The importance of this incomplete book is not as much in its content as it is in the message that Ambedkar cared for communism. Despite the history of bitterness between him and the communists in India, he cared to think of reminding Indians about the prerequisites for communism. If he had been antagonistically oriented towards Marxism as propagandised by vested interests, one could logically ask why would he worry about thinking of impediments in the path of communism in India? If he had concluded that communism was trash, why would he write to Gaikwad in 1952 and 1953 that ‘I am inclined to think that our people may join the communists if they think that can give them immediate relief?’ All this also does not mean that he was positively disposed towards communism. All that it means is that he knew communism was certainly an emancipatory philosophy and had a huge attraction for the toiling masses, but did not have much to offer in direct terms to Dalits who were not as much the victims of economic exploitation as they were the victims of the oppressive social structure. He was absolutely right in saying that unless caste consciousness is wiped out, class-consciousness would not germinate. The only proviso I would add is that this is not a question of one or the other but a question of struggle against caste as a class. It is only through struggle that caste consciousness would be displaced and class-consciousness germinated.
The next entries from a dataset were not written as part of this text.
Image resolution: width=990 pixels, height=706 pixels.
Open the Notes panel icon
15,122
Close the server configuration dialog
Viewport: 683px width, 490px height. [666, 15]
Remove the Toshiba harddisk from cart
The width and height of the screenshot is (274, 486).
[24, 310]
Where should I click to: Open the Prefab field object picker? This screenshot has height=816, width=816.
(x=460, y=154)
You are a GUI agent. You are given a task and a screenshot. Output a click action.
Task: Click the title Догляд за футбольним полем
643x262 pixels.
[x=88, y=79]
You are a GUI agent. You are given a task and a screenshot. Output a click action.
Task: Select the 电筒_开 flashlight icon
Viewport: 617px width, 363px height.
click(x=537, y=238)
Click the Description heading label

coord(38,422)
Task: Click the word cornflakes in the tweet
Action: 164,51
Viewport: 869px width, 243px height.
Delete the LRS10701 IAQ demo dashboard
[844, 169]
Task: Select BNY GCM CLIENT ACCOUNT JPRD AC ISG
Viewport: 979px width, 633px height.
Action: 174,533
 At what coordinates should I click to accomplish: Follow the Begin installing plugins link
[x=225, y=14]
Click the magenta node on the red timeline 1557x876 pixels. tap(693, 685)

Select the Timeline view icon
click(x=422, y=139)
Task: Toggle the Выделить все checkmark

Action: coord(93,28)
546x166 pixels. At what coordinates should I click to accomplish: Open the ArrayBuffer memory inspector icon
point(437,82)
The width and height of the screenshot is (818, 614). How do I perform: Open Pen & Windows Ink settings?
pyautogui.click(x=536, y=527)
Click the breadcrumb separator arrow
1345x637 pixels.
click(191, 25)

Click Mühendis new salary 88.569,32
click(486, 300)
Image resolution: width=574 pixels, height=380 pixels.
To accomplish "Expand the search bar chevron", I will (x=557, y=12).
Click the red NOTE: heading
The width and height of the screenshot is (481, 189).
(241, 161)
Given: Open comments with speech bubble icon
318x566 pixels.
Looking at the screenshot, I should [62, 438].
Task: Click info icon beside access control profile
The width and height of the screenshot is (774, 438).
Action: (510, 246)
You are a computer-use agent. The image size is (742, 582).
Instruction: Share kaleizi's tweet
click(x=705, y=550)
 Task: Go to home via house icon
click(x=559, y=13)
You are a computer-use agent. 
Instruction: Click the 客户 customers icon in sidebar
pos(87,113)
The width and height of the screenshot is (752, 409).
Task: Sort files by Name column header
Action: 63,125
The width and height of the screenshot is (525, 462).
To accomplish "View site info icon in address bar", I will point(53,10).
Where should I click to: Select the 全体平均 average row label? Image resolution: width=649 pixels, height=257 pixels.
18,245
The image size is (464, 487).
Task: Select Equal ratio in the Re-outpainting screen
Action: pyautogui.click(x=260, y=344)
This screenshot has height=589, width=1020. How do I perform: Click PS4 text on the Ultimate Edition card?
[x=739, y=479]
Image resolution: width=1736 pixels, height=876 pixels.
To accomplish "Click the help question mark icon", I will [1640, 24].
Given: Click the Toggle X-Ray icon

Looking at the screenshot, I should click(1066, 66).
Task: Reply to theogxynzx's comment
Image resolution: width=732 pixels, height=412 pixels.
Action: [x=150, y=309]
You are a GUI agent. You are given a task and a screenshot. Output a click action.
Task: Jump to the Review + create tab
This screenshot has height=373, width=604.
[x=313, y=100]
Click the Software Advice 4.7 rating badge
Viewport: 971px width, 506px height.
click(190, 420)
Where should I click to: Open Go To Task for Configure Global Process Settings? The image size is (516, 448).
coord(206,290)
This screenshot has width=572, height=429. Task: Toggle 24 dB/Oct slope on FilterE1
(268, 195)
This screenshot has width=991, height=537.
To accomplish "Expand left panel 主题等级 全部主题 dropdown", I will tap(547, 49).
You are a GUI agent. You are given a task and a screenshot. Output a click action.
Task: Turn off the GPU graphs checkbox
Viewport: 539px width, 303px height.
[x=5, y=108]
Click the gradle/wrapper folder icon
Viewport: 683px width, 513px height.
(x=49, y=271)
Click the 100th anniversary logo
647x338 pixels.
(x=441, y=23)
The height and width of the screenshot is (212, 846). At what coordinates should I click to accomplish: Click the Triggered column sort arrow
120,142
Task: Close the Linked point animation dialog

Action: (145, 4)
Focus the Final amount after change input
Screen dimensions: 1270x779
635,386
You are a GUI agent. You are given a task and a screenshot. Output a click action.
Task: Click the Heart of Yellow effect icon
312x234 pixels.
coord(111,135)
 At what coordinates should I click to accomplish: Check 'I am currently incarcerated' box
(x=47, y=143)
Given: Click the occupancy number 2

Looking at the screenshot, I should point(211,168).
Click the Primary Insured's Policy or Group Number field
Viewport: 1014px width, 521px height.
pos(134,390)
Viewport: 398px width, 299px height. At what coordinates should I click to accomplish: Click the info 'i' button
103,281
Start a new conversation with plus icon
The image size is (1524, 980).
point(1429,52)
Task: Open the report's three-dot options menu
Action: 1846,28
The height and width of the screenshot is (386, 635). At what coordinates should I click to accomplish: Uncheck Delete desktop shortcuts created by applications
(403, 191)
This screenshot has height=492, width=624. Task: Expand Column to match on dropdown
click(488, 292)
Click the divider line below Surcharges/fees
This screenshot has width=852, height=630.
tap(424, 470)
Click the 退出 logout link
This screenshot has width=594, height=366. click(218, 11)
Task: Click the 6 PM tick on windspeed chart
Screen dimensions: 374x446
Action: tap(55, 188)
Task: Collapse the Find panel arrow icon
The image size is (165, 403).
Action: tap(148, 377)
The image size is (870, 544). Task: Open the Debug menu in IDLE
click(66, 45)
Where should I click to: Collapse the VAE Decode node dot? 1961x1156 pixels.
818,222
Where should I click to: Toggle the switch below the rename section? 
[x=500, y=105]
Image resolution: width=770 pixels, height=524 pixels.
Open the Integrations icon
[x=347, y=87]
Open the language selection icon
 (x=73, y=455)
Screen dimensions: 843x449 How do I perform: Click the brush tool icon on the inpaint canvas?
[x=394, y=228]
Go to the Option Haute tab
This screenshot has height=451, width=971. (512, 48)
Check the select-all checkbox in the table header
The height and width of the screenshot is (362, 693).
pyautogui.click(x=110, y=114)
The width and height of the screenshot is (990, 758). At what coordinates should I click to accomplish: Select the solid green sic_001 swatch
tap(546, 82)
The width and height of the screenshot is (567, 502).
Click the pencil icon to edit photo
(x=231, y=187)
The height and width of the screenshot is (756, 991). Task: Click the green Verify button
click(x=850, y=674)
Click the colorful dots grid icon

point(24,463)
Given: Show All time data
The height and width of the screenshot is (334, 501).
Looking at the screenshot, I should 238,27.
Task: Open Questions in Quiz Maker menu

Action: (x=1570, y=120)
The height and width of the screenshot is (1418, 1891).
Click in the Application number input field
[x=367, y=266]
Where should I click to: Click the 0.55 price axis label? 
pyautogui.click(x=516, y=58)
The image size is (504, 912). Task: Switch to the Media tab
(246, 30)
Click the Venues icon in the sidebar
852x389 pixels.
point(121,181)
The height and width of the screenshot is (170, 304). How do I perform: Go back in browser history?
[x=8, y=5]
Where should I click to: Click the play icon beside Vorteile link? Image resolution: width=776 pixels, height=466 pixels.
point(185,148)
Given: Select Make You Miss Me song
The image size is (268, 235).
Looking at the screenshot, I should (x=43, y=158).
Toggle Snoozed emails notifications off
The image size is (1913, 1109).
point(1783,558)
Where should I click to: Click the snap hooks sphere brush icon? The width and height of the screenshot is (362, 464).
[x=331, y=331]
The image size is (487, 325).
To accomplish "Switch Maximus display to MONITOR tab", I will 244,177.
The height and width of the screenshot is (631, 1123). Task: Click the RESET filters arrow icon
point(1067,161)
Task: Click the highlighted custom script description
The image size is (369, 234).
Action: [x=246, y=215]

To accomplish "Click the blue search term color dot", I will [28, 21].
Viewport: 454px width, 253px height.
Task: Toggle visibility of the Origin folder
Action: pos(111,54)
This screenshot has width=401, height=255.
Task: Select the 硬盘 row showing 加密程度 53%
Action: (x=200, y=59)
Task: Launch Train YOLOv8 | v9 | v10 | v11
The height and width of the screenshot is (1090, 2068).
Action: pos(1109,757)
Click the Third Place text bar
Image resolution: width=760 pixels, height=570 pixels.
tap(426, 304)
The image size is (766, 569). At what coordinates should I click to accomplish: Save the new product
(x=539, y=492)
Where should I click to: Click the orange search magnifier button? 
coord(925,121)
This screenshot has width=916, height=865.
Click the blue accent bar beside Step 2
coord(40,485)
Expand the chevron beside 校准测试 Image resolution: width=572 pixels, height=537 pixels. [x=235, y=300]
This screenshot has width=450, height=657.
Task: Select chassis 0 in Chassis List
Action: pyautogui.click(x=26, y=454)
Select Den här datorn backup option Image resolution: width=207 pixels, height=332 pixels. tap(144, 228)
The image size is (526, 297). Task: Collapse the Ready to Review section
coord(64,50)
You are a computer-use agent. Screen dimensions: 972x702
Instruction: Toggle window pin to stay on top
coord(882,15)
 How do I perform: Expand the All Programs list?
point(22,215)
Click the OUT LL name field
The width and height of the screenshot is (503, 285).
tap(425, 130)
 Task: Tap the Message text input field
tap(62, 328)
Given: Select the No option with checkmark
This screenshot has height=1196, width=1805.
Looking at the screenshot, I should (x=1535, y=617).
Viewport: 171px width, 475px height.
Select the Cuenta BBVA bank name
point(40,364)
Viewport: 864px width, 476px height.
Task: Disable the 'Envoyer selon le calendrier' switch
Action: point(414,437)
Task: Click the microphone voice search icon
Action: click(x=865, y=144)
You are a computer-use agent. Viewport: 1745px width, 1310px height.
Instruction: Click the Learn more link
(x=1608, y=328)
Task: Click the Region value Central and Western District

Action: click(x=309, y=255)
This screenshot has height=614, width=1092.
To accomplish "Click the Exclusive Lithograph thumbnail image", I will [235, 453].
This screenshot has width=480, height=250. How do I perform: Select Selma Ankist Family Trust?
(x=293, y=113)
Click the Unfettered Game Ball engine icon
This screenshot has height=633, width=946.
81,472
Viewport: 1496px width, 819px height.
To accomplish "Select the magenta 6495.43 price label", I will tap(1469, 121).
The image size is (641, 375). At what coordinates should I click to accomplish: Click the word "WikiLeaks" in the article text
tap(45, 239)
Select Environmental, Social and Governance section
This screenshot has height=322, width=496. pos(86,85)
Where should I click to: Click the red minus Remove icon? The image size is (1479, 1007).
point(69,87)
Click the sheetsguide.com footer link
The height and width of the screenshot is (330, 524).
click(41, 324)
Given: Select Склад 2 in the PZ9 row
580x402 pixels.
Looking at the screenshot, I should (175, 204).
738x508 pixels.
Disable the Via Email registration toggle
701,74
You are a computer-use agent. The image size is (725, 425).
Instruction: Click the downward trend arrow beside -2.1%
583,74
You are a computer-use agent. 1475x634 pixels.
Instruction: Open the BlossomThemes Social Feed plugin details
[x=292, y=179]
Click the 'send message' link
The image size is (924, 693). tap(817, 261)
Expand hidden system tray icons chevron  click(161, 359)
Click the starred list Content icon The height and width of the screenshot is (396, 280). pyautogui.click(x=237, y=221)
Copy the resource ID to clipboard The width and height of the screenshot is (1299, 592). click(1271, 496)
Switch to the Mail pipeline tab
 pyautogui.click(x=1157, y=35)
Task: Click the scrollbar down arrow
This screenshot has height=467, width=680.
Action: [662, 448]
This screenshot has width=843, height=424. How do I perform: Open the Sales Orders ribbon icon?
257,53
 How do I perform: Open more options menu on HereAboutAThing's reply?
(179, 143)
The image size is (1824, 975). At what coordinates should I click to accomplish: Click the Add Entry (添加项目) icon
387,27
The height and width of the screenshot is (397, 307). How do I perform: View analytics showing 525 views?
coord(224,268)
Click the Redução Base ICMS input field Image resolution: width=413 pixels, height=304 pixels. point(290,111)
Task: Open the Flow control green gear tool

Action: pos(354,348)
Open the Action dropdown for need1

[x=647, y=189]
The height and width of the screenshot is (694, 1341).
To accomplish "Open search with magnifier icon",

The very fact that Ambedkar planned such a book, outlining the preconditions for communism, shows that he respected communism as desirable but did not see it as feasible without the accomplishment of certain other tasks. He certainly thought, as reflected in many of his writings starting from Annihilation of Caste, that Indian society was not yet ready for communist revolution. For instance, he observed, ‘generally speaking History bears out the proposition that political revolutions have always been preceded by social and religious revolutions’. It was obviously in response to communist arguments informed by ‘base and superstructure’ that unless the economic (not political) structure of the society is changed the superstructure of caste would not change. This argument could be better faulted by showing that castes were not merely a religious or socio-cultural matter but as discussed before had an economic content as well. But Ambedkar, in his anxiety to disprove the communists’ thesis, fell into their trap conceding that castes indeed were religious products and hence part of the superstructure. Also, there was no contention between religious and political in the communist argument; both being part of the superstructure; the base was supposed to comprise economic.

Ambedkar always thought that unless caste consciousness was killed, there might not be any germination of class-consciousness. The communists of his day with their doctrinaire approach to the problem had only contributed to the hardening of his opinions along these lines. If they had initiated a constructive dialogue and discussed the modalities of dealing with caste, his sequential reading of these revolutions perhaps could have been changed to a dialectical form. But that is a hypothetical thought. The current book, if he had completed it, would have cleared many such issues. His motivation to write such a book rather reflects a certain affinity between him and Marx. Ambedkar shared with Marx and with liberal Enlightenment thinkers a belief in progress, a conviction that history brought with it an advance in human welfare. In Marxist terms we can interpret this as the advance in the forces of production that brings with it an advance in human capacities; in liberal terms we can speak of an advance in freedom. Ambedkar also believed that human history is a history of progress, a forward movement and not simply a phase in endless cycles or final degeneration. He differed with Marx in interpreting the motive force of human history.